- DATA EXTRACT -
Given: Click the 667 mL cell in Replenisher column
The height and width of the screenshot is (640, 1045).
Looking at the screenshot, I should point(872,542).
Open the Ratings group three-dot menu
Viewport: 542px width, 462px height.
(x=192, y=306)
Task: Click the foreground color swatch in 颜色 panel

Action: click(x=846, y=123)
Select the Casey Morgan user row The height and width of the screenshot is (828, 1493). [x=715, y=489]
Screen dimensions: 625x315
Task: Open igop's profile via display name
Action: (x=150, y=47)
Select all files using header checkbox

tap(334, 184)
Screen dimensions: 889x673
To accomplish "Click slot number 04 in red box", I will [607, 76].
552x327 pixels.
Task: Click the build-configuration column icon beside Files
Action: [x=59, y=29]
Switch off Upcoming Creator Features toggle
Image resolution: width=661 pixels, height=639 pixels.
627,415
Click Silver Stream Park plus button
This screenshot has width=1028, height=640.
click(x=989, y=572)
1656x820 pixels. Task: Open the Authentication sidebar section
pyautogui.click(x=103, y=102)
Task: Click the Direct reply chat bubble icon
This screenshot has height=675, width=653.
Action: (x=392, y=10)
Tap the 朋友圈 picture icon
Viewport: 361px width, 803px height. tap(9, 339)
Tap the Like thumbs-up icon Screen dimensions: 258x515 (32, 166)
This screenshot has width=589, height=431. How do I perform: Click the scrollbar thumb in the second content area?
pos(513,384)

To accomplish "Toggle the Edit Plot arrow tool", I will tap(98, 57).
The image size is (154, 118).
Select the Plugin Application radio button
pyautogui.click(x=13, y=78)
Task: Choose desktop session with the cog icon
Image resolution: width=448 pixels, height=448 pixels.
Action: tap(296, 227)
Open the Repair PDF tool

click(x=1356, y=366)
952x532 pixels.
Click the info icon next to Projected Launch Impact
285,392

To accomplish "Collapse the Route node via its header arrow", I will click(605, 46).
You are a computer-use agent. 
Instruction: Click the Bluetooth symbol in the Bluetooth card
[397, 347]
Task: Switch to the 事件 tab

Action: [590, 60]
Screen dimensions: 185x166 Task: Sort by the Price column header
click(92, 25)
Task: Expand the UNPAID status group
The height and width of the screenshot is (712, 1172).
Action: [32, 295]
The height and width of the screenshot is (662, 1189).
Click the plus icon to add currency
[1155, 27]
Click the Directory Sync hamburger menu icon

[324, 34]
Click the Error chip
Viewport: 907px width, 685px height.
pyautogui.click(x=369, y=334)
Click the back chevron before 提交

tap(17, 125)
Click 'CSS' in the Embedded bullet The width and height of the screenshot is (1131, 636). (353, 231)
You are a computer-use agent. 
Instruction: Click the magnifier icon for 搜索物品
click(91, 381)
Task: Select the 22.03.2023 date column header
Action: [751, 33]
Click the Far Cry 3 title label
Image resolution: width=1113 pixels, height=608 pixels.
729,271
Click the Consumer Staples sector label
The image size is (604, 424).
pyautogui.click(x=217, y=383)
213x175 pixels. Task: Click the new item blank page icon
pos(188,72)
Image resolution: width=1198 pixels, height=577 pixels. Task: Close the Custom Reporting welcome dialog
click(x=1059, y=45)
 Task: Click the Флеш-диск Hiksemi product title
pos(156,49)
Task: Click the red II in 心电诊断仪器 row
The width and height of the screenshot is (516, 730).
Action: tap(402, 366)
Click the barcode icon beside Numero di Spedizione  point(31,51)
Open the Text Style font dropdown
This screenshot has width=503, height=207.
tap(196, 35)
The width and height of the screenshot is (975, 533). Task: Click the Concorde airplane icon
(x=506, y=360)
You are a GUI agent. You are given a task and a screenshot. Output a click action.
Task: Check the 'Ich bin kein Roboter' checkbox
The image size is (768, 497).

- YOUR INSTRUCTIONS -
A verbatim transcription is needed of the lines above, starting at the line with "Open the Repair PDF tool" and ending at the line with "The height and width of the screenshot is (662, 1189).", both included, and of nothing else.

- SOLUTION -
Open the Repair PDF tool

click(x=1356, y=366)
952x532 pixels.
Click the info icon next to Projected Launch Impact
285,392

To accomplish "Collapse the Route node via its header arrow", I will click(605, 46).
You are a computer-use agent. 
Instruction: Click the Bluetooth symbol in the Bluetooth card
[397, 347]
Task: Switch to the 事件 tab

Action: [590, 60]
Screen dimensions: 185x166 Task: Sort by the Price column header
click(92, 25)
Task: Expand the UNPAID status group
The height and width of the screenshot is (712, 1172).
Action: [32, 295]
The height and width of the screenshot is (662, 1189).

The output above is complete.